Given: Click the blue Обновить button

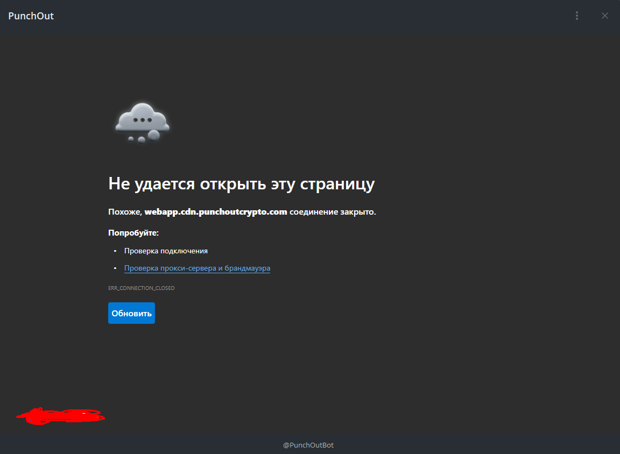Looking at the screenshot, I should [x=132, y=313].
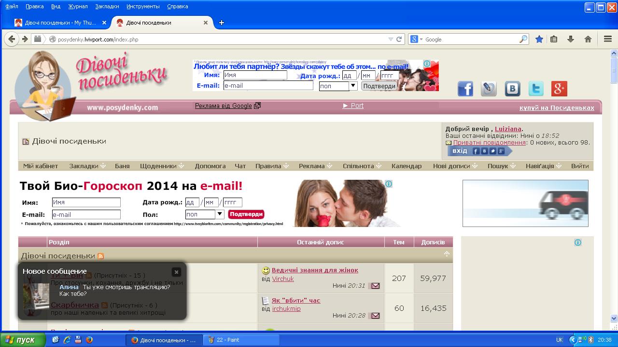Click the E-mail field in horoscope form
This screenshot has width=618, height=347.
[x=86, y=214]
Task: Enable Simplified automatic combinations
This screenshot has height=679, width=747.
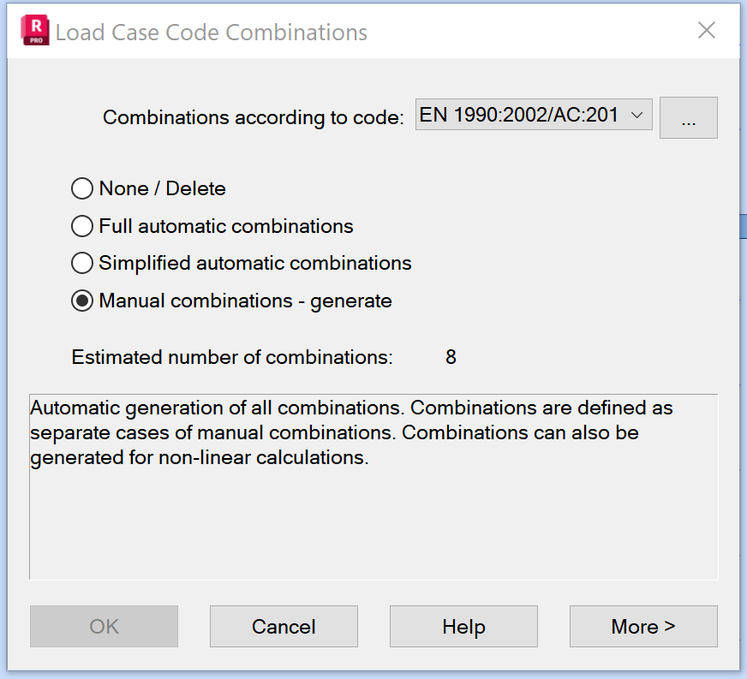Action: 82,263
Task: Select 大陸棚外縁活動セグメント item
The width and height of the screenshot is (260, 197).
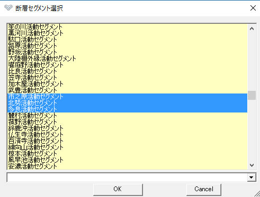Action: pos(127,59)
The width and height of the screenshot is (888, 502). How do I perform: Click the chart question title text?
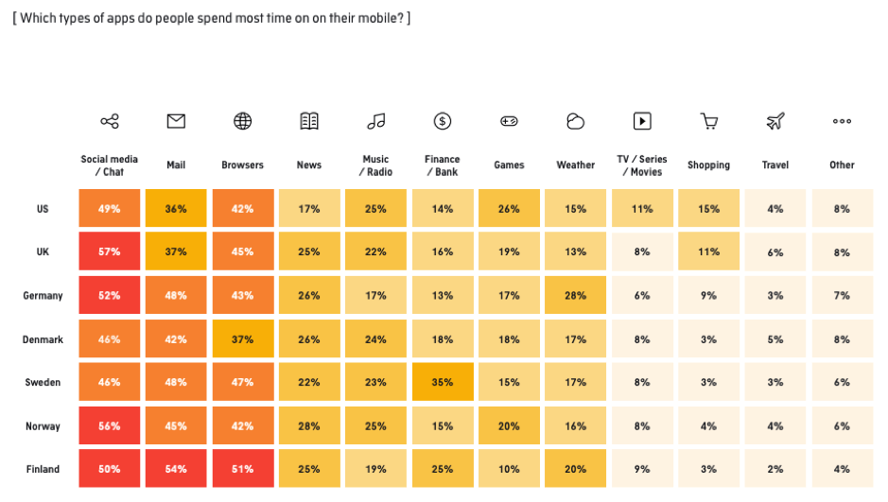pos(211,18)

=====

## WHAT IS REQUIRED
Each record above goes into the copy unchanged; the pictures do not.

## EXPECTED ANSWER
Given: Click the blue Обновить button

Looking at the screenshot, I should [x=132, y=313].
Click the E-mail field in horoscope form
This screenshot has width=618, height=347.
[x=86, y=214]
Task: Enable Simplified automatic combinations
This screenshot has height=679, width=747.
Action: 82,263
Task: Select 大陸棚外縁活動セグメント item
The width and height of the screenshot is (260, 197).
Action: pos(127,59)
The width and height of the screenshot is (888, 502). How do I perform: Click the chart question title text?
pos(211,18)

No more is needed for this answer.